電気機械器具卸売業 海外取引 動向          ― 2026年1月20日 ― 

速報概要

経済産業省2026年1月19日が公表した2025年11月の第3次産業活動指数(季節調整済み)は105.5となり、前月比で0.2%低下した。低下は2か月ぶりとなる。基調判断は「一部に足踏みがみられるものの、持ち直しの動き」に据え置かれた。

業種別では、「生活娯楽関連サービス」や「医療、福祉」、「小売業」などが上昇した一方、「卸売業」、「金融業、保険業」、「運輸業、郵便業」などが低下し、全体を押し下げる構図となった。


業種別動向の概要

大分類でみると、10業種中4業種が低下、5業種が上昇、事業者向け関連サービス(リース業を含む)は横ばいとなった。

低下した業種は、「卸売業」、「金融業、保険業」、「運輸業、郵便業」、「電気・ガス・熱供給・水道業」。一方、「生活娯楽関連サービス」、「医療、福祉」、「小売業」、「不動産業」、「情報通信業」は上昇した。


解説:卸売業の低下が示す外需関連分野の調整

今回の指数低下の主因は、卸売業、とりわけ機械器具卸売業の動きにある。中でも電気機械器具卸売業は、海外取引の減少などを背景に低下しており、事業者向け分野に一時的な調整局面が生じていることを示している。

電気機械器具卸売業は、製造業向けの設備・部品や輸出関連取引の比重が高く、海外経済の動向や企業の設備投資姿勢の変化が比較的早く取引量に反映されやすい業種である。今回の低下は、国内の個人消費の弱さというよりも、海外需要や設備投資の一服感が卸売段階に表れた動きと位置づけられる。

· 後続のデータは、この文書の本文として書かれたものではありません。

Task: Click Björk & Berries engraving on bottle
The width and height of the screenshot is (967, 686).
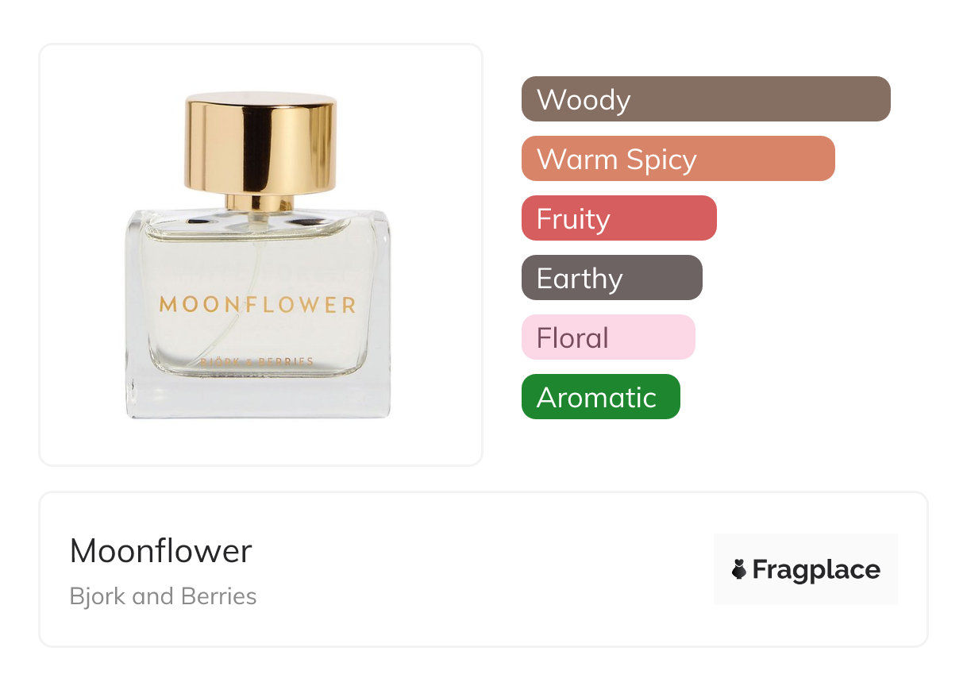Action: [258, 362]
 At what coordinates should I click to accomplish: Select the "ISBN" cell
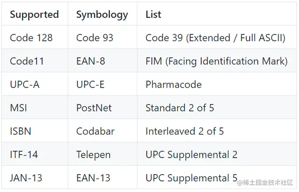click(x=21, y=131)
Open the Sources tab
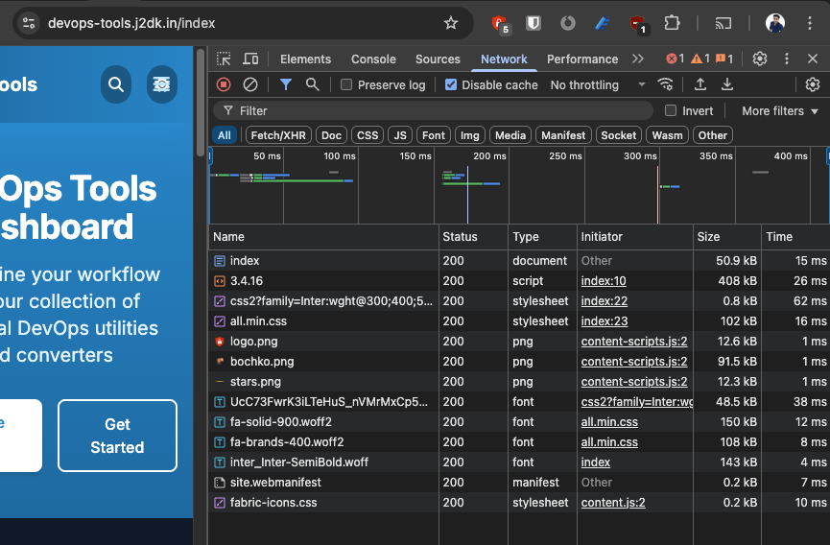The height and width of the screenshot is (545, 830). (x=438, y=59)
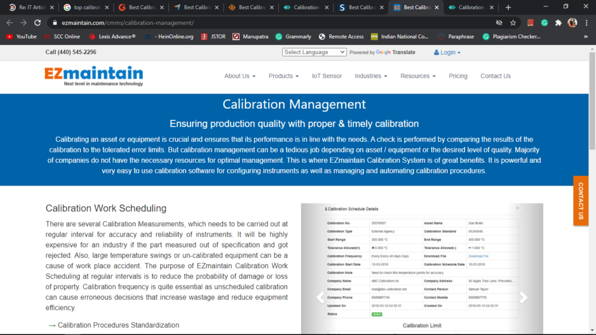The height and width of the screenshot is (335, 596).
Task: Open the IoT Sensor menu item
Action: point(327,76)
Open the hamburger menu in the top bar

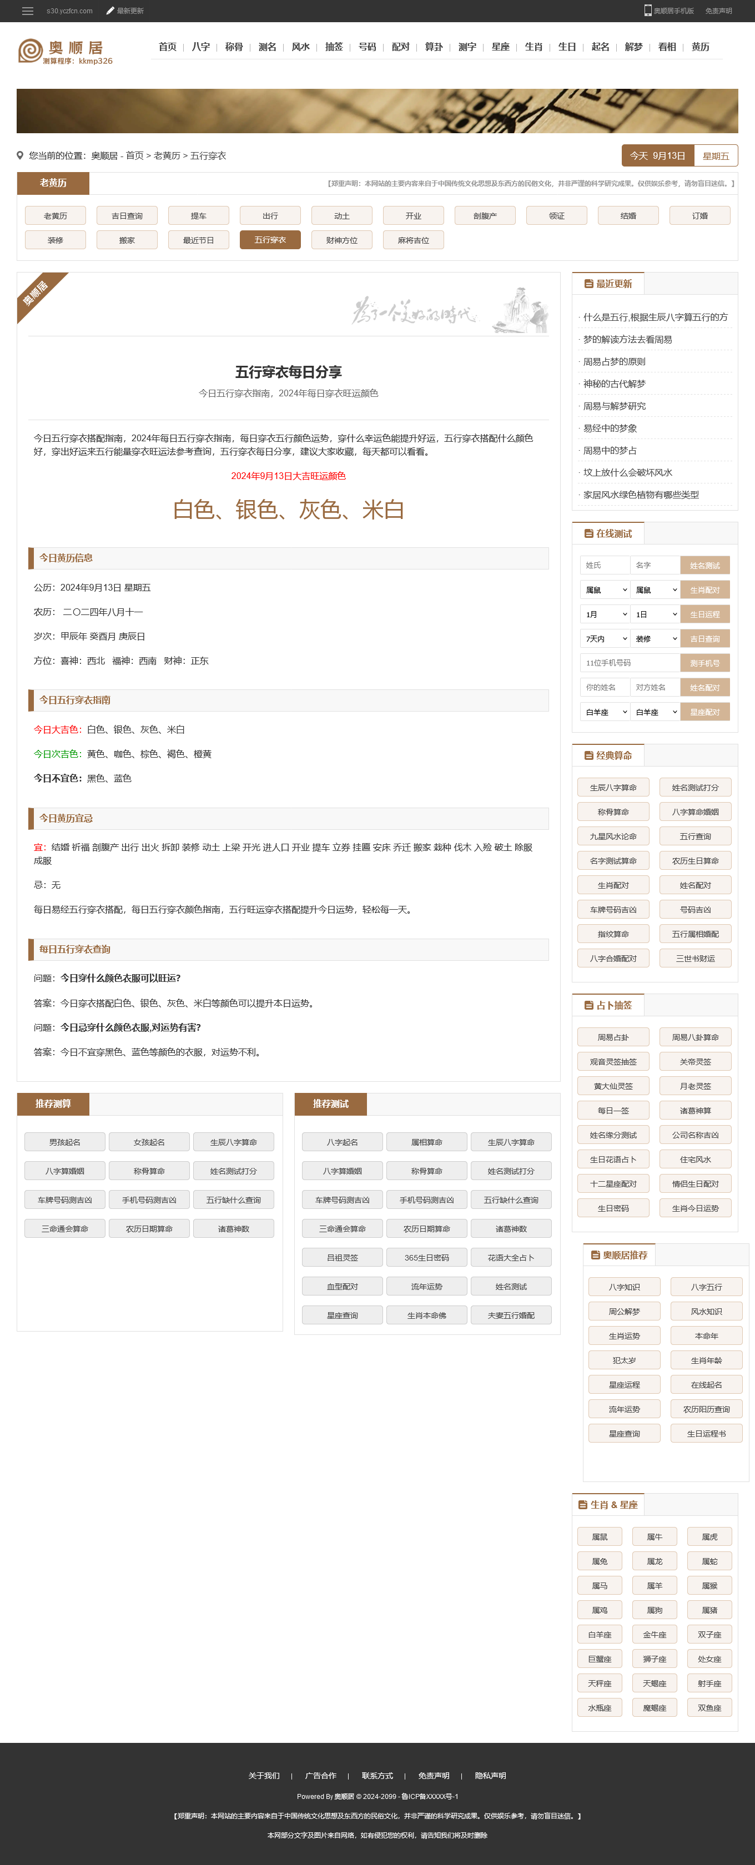click(x=28, y=11)
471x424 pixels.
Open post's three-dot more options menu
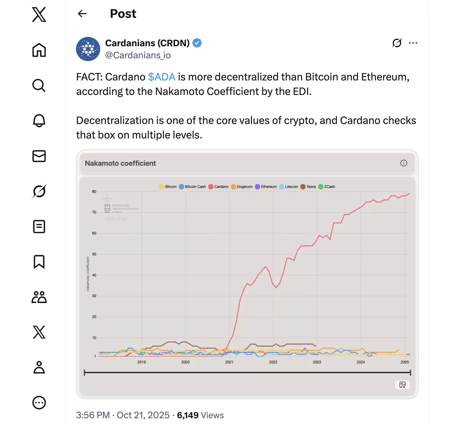click(x=413, y=43)
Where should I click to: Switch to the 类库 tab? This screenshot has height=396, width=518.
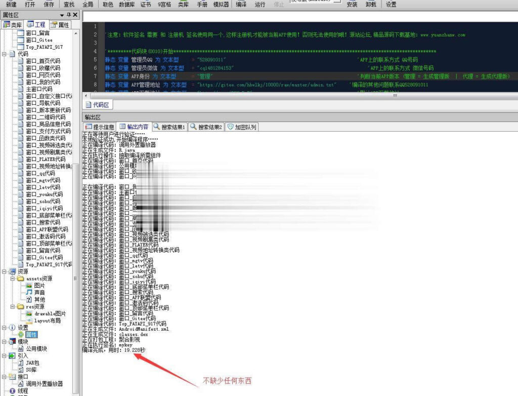(13, 25)
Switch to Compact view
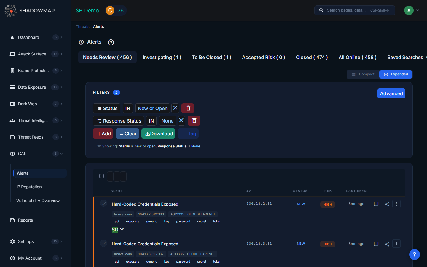Viewport: 427px width, 267px height. click(x=363, y=74)
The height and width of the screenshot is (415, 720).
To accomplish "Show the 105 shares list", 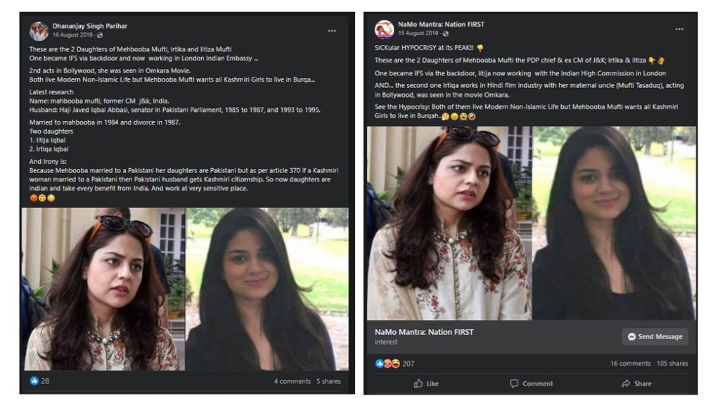I will (672, 364).
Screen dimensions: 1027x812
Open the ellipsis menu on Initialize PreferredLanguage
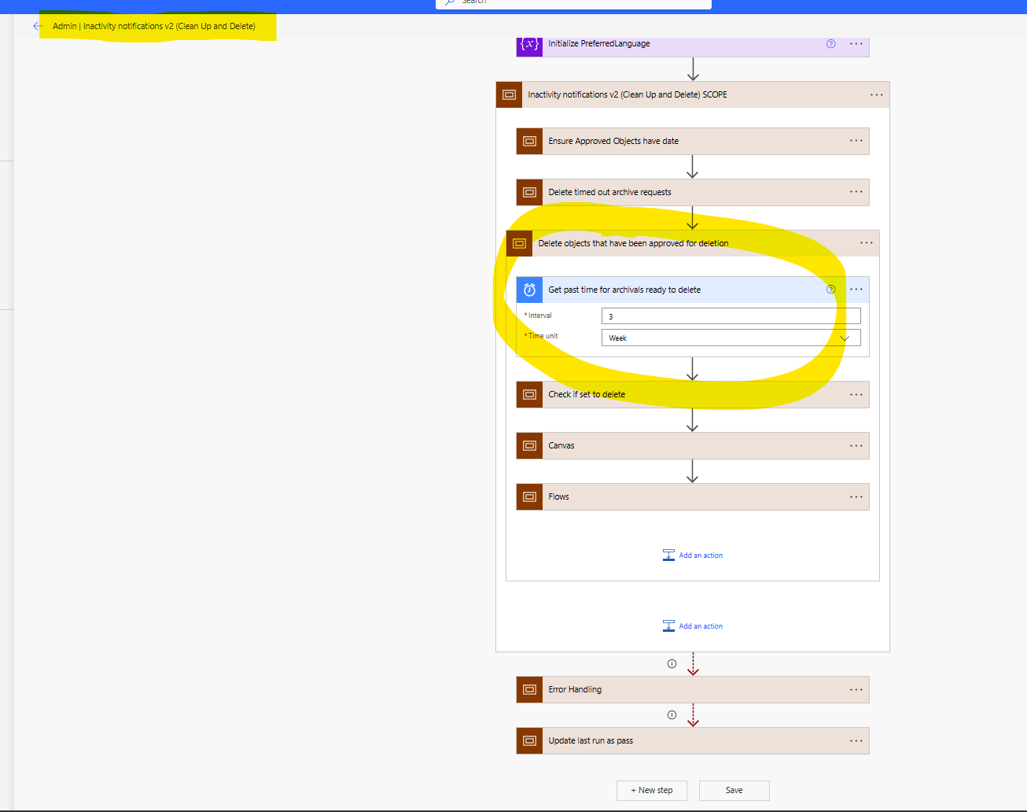(856, 43)
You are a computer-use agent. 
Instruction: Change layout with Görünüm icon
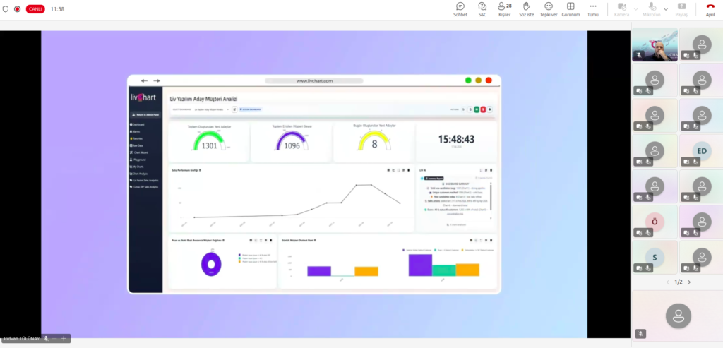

また、電気機械器具に限らず、その他の機械器具卸売業やその他卸売業も軒並み低下している点は注目される。これは、特定品目に限定された要因ではなく、事業者向け取引全体で慎重な姿勢が広がっている可能性を示唆している。


金融・物流分野への波及

卸売業の動きと連動する形で、金融業や物流分野にも弱含みがみられた。金融商品取引業や商品先物取引業は、前月の取引活発化の反動により低下した。

道路貨物運送業では、一般貨物自動車運送業、宅配貨物運送業ともに取扱量が減少している。物流量の減少は、卸売業や製造業向け取引の動向と結びつきやすく、モノの流れがやや鈍化した局面を反映している。


個人消費関連サービスは底堅さを維持

一方、個人消費に近い分野では比較的底堅い動きが続いている。娯楽業では、劇場・興行団体や競走場関連が上昇し、飲食店・飲食サービス業も、低価格業態の堅調さや来客数の増加を背景に上昇した。

小売業では、医薬品・化粧品小売業が伸びたほか、飲食料品小売業も節約志向が続く中で持ち直しを示した。これらの結果からは、家計関連サービスは引き続き下支えされている一方、事業者向け分野との間に温度差が存在することが読み取れる。


今後の注目点:内需と外需の不均衡

今回の第3次産業活動指数は、内需を中心とした緩やかな回復基調が続く中で、海外依存度の高い卸売業や事業者向け分野が調整局面にあることを示している。

今後は、海外経済の動向や企業の設備投資姿勢が、卸売業を含む事業者向け分野の回復ペースを左右する重要な要因となる。また、個人消費主導の回復がどの程度、外需関連分野へ波及するかも注視点となりそうだ。


補足

第3次産業活動指数は、卸売業、小売業、サービス業など第3次産業に属する業種の活動状況を総合的に指数化したもので、産業別の景気動向を把握する上で重要な指標である。